With support from the National Science Foundation, the SPA was able to support attendance of pre-conference workshops on (i) multi-sited, collaborative research, (ii) person-centered interviewing, (iii) public policy relevant research in psychological anthropology, and (iv) cultural consensus analysis. Led by leading experts in the field, the workshops strengthened attendees’ understanding of research design and methodology, increased their awareness of and attention to the public impact of their research, and broadened their participation in professional networks and dialogues that can continue long after the workshops and conference. Attendees reported workshops were valuable opportunities to learn new research methodologies and approaches, gain insights from decades of expertise with those methods in the field, and network with other colleagues using such approaches. Attendees suggested expanding the time allotted to workshops for subsequent meetings to maximize benefit of the valuable opportunity.

The breakfast lecture invited lifetime award winners Rick Shweder (2016) and Byron Good (2017) to reflect on their personal journeys into the discipline, and the critical challenges and opportunities they see for psychological anthropology today. Through an interactive interview, Rick and Byron shared their origin stories: one in a left-wing, progressive suburb of Long Island; the other, on a Mennonite farm in the Republican mid-west. The two reflected on questions relating to morality, agency, and oppression, which have resonated through their lifelong research projects, and concluded with a discussion on the roles of psychological anthropologists in tackling nationalism, participating in policy and implementation discussions, while tempering the impulse to intervene in others’ ways of life.

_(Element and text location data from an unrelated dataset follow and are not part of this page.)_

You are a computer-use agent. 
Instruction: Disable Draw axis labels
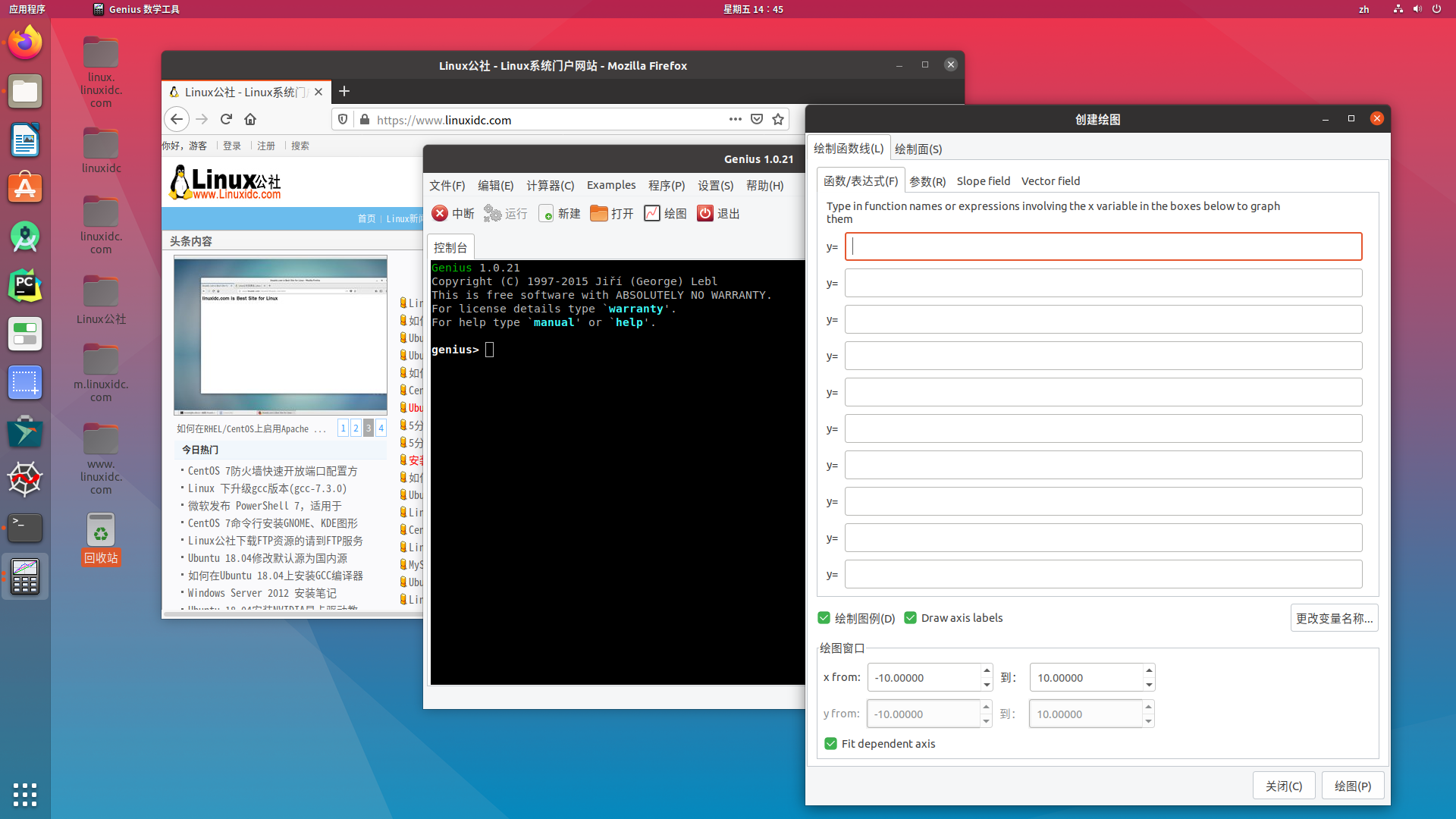(910, 617)
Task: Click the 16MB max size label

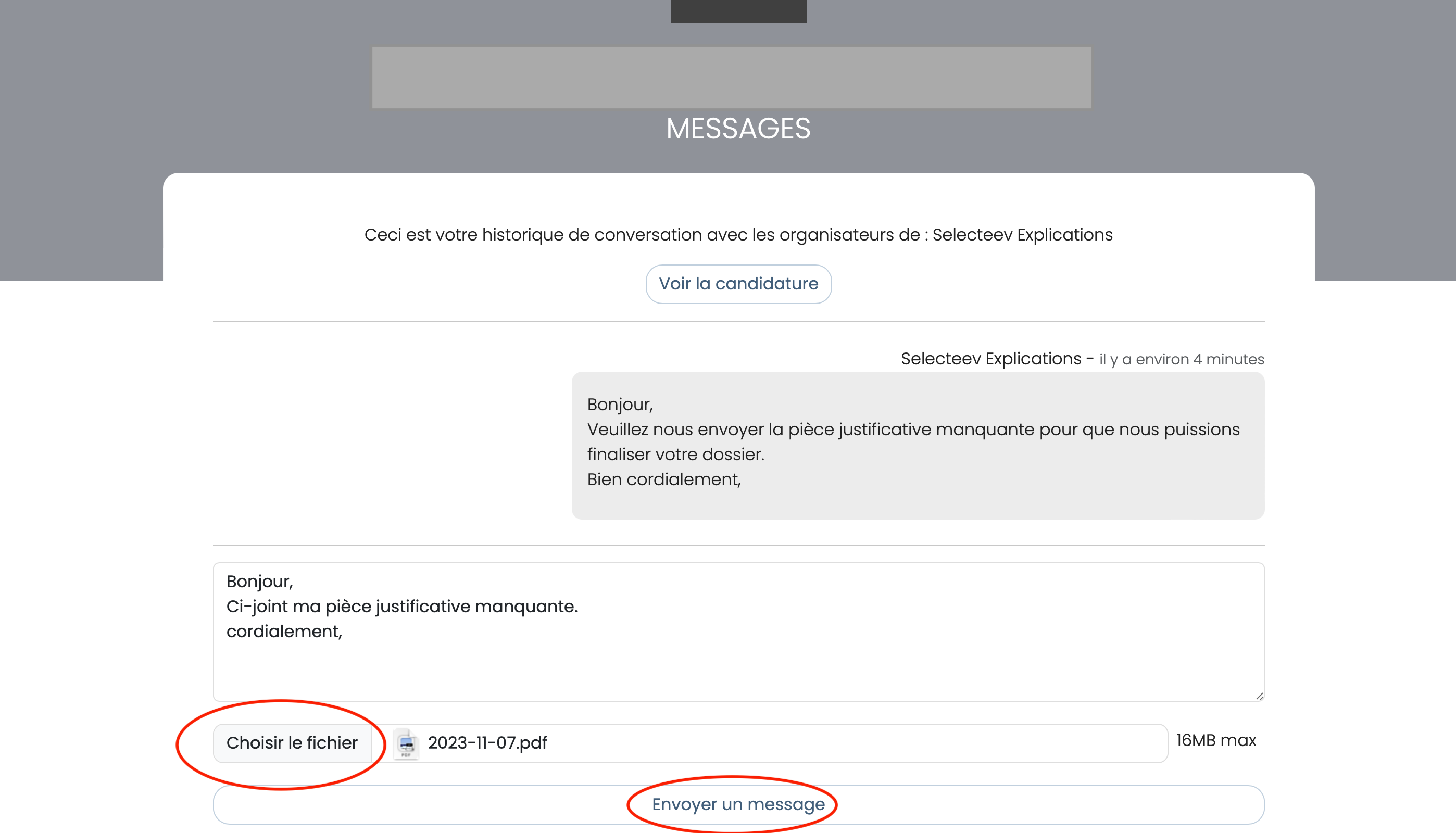Action: (x=1216, y=740)
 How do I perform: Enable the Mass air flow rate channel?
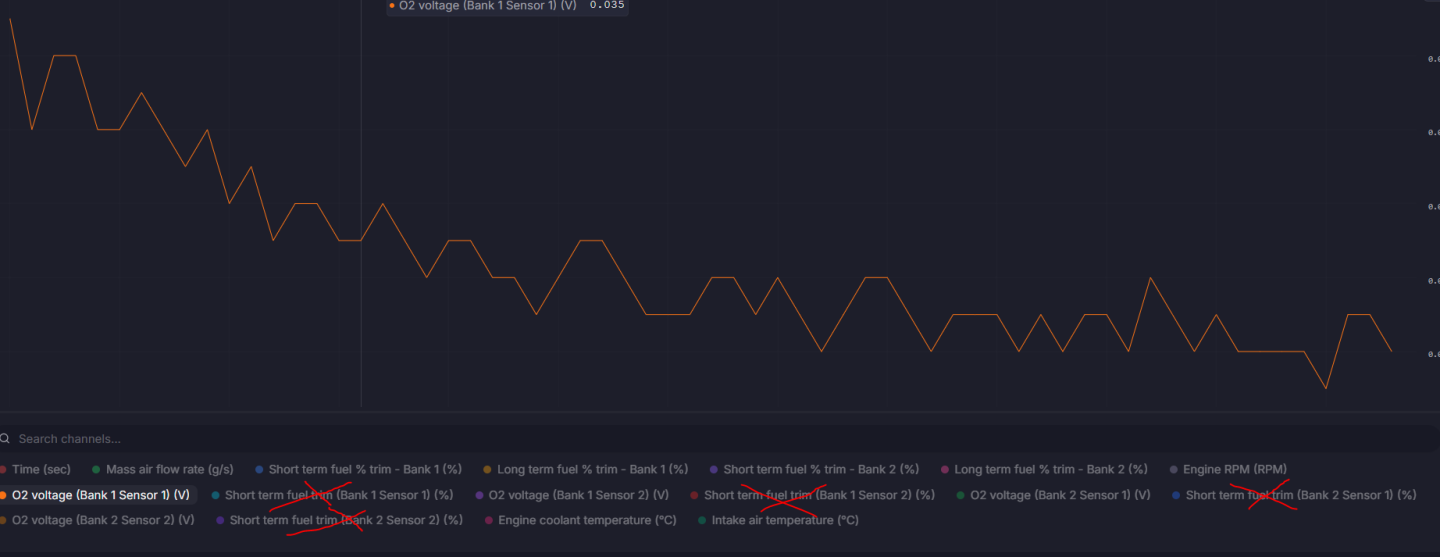(x=169, y=469)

This attention to theoretical and empirical rigor and broader impacts was evident throughout the conference and, specifically, in the two plenaries Embodiment as Nexus, and Migration and Displacement. The former invited scholars to reflect on the concept of “embodiment,” as originally elaborated by anthropologists like Csordas and Lock, and increasingly adopted within anthropology and outside disciplines (e.g., psychiatry, human biology, neuroscience, linguistics) to illuminate complex questions relating to health and wellbeing, and self and subjectivity. The latter extended psychological anthropology’s conceptual and methodological toolkit to questions relating to one of the most pressing issues today: migration and displacement, and their consequences.

We celebrate the achievements and life of Roy D’Andrade, Jean Briggs, and Bob Edgerton, three SPA lifetime award winners whom we have lost this year.